Although Henry's commands made it inevitable that military preparedness must be their first priority, David himself did not devote much of his time to soldierly activities. He was trained in knightly practices, as were they all; but he was no dedicated warrior. And he had brought plenty of trained soldiers with him. He left to them the recruiting, training, and marshalling of the men for his new army. Nevertheless these men had to be obtained, in the first place, from the levies, lands, tenants and serfs of the local Cumbrian lords and land-holders; so David had more than sufficient to do in going round and making himself known to these lordly ones, seeking their cooperation rather than heavily acting the viceroy. They represented a great mixture, Normans, Saxons and Celts, both Scots and Welsh, and by no means all rejoicing to see the new Earl, nor anxious to be involved in his regime or in any way interfered with in their hitherto more or less independent affairs. However, with persuasion and tact rather than any sword-rattling, he managed to get most of them to agree to work with him. He found Richard d'Avranches in especial capable and helpful, and bound him and the local Norman element closer to his cause by appointing him his official deputy with the title of viscount, with particular responsibility for the southern part of the province down to the Lancaster border.

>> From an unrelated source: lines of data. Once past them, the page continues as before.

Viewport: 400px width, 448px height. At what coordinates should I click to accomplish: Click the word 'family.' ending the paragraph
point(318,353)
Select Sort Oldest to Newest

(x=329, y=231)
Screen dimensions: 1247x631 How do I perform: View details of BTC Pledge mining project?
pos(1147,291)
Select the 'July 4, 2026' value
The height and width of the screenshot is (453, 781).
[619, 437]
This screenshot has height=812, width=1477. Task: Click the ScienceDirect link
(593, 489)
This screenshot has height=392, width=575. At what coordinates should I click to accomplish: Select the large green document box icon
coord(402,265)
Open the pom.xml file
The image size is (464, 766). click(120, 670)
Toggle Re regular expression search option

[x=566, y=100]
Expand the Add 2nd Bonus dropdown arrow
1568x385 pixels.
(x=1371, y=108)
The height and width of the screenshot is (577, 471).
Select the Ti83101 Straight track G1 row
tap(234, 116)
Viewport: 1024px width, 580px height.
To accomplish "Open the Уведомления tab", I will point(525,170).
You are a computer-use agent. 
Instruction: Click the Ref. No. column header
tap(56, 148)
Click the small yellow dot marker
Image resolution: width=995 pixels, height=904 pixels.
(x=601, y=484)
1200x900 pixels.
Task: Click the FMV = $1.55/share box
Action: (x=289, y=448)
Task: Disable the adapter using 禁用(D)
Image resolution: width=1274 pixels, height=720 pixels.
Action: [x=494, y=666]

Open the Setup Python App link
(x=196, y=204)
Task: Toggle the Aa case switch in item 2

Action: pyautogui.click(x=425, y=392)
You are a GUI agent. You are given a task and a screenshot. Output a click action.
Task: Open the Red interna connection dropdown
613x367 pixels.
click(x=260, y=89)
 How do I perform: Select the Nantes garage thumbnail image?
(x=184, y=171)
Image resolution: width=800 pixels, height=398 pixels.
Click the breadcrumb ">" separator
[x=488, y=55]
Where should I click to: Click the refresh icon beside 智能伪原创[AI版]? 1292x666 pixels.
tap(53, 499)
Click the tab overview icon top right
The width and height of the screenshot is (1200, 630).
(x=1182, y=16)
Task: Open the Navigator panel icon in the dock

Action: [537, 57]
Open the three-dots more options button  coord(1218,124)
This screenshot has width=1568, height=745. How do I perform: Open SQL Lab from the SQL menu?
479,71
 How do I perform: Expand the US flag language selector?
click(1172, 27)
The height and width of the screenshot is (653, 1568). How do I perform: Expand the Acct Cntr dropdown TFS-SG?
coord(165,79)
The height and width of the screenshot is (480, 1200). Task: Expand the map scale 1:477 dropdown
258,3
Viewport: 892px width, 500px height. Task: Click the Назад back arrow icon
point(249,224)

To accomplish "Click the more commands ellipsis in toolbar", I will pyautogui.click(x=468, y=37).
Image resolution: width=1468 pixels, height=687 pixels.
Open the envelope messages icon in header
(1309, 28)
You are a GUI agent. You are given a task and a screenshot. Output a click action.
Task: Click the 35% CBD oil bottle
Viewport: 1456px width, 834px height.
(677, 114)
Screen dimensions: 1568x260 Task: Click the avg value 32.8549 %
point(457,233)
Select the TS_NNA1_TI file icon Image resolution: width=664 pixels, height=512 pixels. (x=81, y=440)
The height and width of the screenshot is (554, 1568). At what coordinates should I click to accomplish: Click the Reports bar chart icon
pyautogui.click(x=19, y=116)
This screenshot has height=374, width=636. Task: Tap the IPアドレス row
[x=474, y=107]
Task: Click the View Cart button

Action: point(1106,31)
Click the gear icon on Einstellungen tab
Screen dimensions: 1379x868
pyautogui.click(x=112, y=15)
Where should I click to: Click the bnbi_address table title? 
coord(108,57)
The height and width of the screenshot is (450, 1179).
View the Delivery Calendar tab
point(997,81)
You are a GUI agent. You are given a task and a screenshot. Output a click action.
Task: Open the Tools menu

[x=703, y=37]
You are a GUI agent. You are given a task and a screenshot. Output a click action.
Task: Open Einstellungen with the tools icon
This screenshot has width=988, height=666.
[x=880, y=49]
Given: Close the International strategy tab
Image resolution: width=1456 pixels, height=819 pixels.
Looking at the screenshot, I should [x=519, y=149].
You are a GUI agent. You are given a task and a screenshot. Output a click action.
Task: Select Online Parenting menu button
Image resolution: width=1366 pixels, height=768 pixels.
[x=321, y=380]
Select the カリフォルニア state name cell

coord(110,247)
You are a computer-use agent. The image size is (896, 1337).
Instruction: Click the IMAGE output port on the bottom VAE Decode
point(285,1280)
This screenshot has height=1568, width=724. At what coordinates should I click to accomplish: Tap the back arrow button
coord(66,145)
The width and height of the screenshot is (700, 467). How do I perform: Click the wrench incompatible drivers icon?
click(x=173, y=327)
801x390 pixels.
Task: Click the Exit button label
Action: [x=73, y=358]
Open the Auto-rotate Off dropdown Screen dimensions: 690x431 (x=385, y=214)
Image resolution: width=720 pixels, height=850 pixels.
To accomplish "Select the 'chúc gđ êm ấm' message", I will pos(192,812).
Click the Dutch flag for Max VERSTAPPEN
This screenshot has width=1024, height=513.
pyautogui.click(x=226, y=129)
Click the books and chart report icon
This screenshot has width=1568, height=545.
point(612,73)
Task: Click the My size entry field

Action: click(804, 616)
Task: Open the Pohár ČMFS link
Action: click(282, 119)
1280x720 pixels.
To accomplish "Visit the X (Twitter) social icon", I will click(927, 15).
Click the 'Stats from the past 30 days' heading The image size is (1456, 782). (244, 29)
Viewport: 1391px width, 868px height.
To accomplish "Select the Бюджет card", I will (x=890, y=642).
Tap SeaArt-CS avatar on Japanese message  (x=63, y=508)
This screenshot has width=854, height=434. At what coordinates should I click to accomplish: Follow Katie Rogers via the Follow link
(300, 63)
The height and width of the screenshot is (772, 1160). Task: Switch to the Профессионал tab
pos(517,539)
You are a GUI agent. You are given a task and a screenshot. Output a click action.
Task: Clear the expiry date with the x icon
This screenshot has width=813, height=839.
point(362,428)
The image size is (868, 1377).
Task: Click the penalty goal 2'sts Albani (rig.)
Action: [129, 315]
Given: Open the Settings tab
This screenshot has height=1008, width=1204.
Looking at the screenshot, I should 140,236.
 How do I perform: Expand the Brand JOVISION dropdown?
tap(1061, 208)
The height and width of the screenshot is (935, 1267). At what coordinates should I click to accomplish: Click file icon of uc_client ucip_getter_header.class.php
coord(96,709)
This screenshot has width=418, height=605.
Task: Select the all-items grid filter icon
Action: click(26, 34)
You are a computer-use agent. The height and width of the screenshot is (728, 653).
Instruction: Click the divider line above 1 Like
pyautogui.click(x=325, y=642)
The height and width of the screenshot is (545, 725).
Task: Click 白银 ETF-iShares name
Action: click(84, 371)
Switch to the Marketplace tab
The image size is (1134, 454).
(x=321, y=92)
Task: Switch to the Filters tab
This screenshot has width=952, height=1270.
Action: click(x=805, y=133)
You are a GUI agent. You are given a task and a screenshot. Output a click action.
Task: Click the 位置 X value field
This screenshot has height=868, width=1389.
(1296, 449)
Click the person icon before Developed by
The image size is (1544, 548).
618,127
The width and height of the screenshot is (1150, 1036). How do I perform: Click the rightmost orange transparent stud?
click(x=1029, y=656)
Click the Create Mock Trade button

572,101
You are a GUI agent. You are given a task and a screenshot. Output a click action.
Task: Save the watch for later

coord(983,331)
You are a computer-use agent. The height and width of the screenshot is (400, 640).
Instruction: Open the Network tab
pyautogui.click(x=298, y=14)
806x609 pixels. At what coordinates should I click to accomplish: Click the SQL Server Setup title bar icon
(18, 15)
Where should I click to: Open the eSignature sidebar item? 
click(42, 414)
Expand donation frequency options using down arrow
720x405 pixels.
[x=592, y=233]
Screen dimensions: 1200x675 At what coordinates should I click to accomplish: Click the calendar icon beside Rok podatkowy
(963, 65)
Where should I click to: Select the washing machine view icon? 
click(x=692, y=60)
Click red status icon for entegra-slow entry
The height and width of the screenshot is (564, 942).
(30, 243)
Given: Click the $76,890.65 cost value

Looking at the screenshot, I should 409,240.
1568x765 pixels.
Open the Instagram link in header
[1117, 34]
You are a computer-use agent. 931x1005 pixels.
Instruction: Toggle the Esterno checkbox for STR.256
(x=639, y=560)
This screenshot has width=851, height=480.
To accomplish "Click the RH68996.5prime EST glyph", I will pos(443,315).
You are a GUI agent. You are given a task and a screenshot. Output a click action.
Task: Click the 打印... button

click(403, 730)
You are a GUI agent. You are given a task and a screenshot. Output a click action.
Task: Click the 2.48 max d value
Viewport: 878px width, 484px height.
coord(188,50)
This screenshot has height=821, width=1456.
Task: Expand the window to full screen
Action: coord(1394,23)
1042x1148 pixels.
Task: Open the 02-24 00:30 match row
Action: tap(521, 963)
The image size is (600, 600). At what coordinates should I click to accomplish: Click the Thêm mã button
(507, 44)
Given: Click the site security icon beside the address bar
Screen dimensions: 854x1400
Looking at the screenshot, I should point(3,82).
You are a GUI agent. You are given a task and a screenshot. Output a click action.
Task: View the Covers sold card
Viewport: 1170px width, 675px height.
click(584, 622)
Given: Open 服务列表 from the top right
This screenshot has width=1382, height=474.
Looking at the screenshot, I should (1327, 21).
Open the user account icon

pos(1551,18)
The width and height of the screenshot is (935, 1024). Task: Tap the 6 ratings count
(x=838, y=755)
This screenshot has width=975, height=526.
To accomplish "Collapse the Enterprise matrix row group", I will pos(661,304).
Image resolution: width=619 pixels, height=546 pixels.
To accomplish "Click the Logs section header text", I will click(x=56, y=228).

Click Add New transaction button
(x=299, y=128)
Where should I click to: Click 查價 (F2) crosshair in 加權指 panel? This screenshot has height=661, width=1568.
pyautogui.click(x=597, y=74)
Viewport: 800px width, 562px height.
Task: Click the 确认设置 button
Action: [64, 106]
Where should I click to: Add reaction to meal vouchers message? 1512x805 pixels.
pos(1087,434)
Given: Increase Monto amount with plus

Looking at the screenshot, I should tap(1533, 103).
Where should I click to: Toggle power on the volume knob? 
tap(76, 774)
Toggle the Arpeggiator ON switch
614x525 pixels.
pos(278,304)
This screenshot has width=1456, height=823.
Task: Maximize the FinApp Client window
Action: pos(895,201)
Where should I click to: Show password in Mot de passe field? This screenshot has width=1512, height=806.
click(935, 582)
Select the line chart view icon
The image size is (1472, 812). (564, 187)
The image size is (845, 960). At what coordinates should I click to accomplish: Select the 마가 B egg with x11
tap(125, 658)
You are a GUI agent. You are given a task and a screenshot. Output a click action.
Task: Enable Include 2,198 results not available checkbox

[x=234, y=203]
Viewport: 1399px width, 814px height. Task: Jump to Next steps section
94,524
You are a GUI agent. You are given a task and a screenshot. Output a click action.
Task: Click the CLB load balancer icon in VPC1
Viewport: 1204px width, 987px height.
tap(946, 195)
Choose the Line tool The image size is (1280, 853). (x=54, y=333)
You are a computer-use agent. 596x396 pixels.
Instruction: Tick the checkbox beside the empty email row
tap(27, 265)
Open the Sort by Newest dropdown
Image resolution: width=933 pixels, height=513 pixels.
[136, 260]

All the time, as the summer advanced, they awaited word of the Norsemen. There were plen
ty of reports of the young Earl
Hakon Claw's typical activities from Galloway - even one or two minor raids on Cumbrian coastal districts, hit-and-run affairs which were all but impossible to prevent however much they might call for punishment; but on the wider scene, of major assault and invasion, there was no word. The dreaded Eystein presumably was engaged elsewhere. If some of David's hot-bloooded lieutenants were disappointed in this, spoiling for a fight and somewhat critical of his refusal to let them loose on a retaliatory expedition against Hakon Claw, he himself was thankful for the breathing-space. His forces were growing fairly satisfactorily, so that by August he had some three thousand men under arms; but they were only part-trained and quite unblooded yet, in no state to take on Viking hordes or even the fierce Galloway kerns, acknowledged to be amongst the toughest fighters in Christendom.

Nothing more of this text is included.